The BAME Short Story Competition from The Guardian/Fourth Estate was announced back in April 2018 and six finalists have now been announced.

The competition was created to help promote the work of British Asian Minority Ethnic (BAME) writers who have been vastly underrepresented in the publishing world.

The winner will receive a chance to win £1,000, an exclusive one‑day publishing workshop and a taste of online publication.

The six finalists for this year’s competition have been announced- with stories about pixies and changeling children, Grenfell Tower, grief and music, and more.

The overall winner will be announced on the 12th of September.

Clockwise from top left – Savannah Burney, Jason Deelchand, Yiming Ma, Varaidzo, Kit Fan and Gurnaik Johal

Here’s what the judges had to say about the six lucky finalists:

“A moving, tender story about grief, loneliness and community, The Piano explores how people’s lives are interconnected and intertwined. Written with beautiful control, it’s told through a chain of different characters’ perspectives and displays enormous imagination, empathy and talent.”

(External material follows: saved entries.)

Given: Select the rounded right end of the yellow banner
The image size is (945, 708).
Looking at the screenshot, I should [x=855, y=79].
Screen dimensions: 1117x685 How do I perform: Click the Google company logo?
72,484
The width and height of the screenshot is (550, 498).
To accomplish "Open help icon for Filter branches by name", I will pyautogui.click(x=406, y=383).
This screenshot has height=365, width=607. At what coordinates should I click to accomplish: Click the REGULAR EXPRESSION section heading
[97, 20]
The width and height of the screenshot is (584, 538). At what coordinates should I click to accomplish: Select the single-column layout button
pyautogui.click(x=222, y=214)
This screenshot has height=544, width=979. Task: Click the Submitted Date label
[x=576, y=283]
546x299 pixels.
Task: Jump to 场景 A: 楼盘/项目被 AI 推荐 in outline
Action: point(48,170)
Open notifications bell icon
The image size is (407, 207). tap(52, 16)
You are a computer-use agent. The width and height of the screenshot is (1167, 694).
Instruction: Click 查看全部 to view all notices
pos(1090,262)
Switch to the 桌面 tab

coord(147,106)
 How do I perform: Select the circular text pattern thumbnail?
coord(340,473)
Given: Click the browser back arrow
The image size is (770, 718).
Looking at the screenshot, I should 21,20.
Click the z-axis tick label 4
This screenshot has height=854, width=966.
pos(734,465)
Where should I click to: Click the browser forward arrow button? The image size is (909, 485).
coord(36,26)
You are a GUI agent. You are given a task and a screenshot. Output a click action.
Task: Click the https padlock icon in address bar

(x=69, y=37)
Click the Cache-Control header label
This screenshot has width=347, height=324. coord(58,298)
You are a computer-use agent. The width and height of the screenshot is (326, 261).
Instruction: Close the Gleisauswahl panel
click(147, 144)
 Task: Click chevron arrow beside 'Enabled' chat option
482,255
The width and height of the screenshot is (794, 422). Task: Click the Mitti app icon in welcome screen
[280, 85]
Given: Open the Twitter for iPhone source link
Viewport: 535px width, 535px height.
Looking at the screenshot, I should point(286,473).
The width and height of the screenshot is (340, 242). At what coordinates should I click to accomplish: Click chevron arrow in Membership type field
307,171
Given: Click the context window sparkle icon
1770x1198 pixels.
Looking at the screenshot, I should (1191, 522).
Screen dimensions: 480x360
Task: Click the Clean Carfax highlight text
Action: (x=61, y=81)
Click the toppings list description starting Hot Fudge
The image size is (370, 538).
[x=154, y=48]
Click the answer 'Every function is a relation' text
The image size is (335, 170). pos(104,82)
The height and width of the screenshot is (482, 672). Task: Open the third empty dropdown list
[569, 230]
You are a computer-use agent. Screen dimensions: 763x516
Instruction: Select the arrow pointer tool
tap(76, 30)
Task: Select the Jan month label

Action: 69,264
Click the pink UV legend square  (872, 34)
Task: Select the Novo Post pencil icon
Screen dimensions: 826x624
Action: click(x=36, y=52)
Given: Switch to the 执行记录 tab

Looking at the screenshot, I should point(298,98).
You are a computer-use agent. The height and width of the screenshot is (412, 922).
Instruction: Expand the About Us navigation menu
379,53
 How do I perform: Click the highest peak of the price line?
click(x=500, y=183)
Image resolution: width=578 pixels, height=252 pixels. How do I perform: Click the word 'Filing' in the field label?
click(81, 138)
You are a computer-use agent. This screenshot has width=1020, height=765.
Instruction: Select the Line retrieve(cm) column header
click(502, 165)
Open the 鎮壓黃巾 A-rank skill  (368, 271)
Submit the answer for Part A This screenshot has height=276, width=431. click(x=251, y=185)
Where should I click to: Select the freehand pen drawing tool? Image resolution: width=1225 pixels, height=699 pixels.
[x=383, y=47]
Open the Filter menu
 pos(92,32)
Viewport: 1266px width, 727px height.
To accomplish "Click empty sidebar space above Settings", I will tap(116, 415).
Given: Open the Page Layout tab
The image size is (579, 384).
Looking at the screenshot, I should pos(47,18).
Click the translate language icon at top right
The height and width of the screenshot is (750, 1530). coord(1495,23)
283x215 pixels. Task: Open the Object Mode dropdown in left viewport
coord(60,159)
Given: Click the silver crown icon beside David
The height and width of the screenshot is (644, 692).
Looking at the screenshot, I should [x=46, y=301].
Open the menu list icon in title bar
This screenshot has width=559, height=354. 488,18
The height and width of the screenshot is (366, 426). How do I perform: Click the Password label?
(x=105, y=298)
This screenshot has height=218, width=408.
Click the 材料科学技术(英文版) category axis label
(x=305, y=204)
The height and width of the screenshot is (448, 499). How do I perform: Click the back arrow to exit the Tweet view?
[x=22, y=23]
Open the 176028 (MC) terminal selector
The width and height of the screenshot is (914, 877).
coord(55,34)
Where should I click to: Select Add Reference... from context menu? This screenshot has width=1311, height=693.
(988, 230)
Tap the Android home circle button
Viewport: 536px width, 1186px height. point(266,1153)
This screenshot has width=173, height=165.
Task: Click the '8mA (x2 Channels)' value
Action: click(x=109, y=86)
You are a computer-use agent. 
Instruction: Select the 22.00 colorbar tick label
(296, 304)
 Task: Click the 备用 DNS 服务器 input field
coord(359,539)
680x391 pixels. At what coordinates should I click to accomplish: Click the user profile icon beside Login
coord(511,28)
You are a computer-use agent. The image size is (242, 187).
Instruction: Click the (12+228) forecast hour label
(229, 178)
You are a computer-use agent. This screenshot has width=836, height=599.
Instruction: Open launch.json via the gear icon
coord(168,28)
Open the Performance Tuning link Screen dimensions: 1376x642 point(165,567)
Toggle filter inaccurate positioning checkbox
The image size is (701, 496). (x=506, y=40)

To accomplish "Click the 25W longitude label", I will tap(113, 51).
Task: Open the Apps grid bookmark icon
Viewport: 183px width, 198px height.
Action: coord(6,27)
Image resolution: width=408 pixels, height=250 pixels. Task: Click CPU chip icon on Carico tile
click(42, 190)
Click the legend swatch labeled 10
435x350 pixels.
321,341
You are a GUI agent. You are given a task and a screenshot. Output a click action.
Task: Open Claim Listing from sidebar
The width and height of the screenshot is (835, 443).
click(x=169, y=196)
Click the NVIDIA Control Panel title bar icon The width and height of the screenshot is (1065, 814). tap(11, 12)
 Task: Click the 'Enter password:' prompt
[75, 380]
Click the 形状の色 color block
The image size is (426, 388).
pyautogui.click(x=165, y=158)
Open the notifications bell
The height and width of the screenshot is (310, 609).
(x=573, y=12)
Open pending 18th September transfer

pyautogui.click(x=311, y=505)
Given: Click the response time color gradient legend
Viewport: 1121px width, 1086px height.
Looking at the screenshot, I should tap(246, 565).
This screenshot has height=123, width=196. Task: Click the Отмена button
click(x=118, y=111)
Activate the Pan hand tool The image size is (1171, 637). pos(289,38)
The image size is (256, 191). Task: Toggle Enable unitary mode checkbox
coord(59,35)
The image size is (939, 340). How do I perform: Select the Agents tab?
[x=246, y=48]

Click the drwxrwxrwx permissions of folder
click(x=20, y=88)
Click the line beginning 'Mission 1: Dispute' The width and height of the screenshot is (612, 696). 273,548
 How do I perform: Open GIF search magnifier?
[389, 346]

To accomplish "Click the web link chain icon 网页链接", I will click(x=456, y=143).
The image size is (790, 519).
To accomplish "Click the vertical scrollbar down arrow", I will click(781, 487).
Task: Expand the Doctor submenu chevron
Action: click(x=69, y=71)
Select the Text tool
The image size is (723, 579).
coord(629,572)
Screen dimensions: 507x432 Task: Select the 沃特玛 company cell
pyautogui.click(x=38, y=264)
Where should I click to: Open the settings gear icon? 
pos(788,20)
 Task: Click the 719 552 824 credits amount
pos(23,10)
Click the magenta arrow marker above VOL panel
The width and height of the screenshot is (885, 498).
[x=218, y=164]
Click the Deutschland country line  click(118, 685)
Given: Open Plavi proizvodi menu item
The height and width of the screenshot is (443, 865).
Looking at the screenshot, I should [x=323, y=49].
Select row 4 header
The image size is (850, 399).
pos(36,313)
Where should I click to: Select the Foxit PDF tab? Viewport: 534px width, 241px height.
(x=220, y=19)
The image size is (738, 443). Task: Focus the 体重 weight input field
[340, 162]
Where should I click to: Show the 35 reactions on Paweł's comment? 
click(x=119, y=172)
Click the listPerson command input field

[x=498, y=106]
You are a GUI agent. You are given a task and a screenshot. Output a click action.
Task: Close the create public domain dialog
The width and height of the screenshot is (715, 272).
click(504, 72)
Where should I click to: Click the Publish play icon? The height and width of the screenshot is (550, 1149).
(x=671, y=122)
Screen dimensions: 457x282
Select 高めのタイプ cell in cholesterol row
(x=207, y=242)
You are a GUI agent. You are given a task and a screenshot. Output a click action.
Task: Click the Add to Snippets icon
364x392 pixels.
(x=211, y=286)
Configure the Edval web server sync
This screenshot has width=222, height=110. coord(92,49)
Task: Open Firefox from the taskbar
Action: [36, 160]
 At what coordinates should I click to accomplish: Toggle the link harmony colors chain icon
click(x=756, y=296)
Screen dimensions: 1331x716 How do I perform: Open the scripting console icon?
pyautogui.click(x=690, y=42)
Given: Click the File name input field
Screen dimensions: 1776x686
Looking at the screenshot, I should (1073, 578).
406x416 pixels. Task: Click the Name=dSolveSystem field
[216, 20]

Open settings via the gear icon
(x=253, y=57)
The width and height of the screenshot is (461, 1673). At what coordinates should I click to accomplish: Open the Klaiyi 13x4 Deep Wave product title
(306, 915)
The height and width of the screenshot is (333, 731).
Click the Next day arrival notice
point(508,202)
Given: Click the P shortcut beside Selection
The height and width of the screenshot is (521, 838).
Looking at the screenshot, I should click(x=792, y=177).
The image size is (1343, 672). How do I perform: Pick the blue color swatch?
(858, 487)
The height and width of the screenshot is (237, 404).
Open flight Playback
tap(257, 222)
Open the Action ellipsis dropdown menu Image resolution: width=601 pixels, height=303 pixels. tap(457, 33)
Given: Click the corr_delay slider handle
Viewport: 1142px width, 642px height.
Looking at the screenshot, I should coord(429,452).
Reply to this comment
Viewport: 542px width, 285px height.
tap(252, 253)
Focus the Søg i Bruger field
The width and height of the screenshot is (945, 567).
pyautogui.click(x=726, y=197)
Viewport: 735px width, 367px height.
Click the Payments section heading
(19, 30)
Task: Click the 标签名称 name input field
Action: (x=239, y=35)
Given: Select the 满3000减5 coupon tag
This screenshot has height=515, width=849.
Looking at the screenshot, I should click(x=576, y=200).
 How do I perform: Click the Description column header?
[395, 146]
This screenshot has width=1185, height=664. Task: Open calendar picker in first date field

Anna Kelly on The Piano by Gurnaik Johal

“An impressively controlled and deeply melancholy story of an isolated rural community who look on in bemusement as one of their number is snatched from their midst to become an international sporting hero in an event that is beyond their comprehension.”

Claire Armitstead on Swimmer of the Yangtze by Yiming Ma

“An intriguing and imaginative portrait of a friendship between two girls on the brink of adulthood and an exploration of identity, sexuality and gender. The collision of reality and folklore delivers an unexpected and thought-provoking story from a striking and contemporary new voice.”

Elise Dillsworth on Bus Stop by Varaidzo

“City of Culture is a fantastic story – so poignant, visceral and beautifully crafted that it has no choice but to makes you remember what it means to lose someone close to you. To lose the power to speak, to not be able to find the words to articulate yourself, at a time when so much is required of you. Fan expertly writes in the voice of a teenage girl, and I look forward to his further writings.”

Alex Reads on City of Culture by Kit Fan

“Something Buried in the Ground is a beautiful, evocative piece of writing that combines the story of an environmental disaster with folklore and history. I loved the sense of place, and the way it evoked strong emotional reactions. Deelchand is a writer to watch.”

Sarah Shaffi on Something Buried in the Ground by Jason Deelchand

“Spam is a funny, sparky story about a little girl in need and a stubborn and prejudiced man so stuck in his ways that he can’t see the needs of others around him, even in an extreme situation. Burney imagines her characters brilliantly and her story stood out for its humour and warmth.”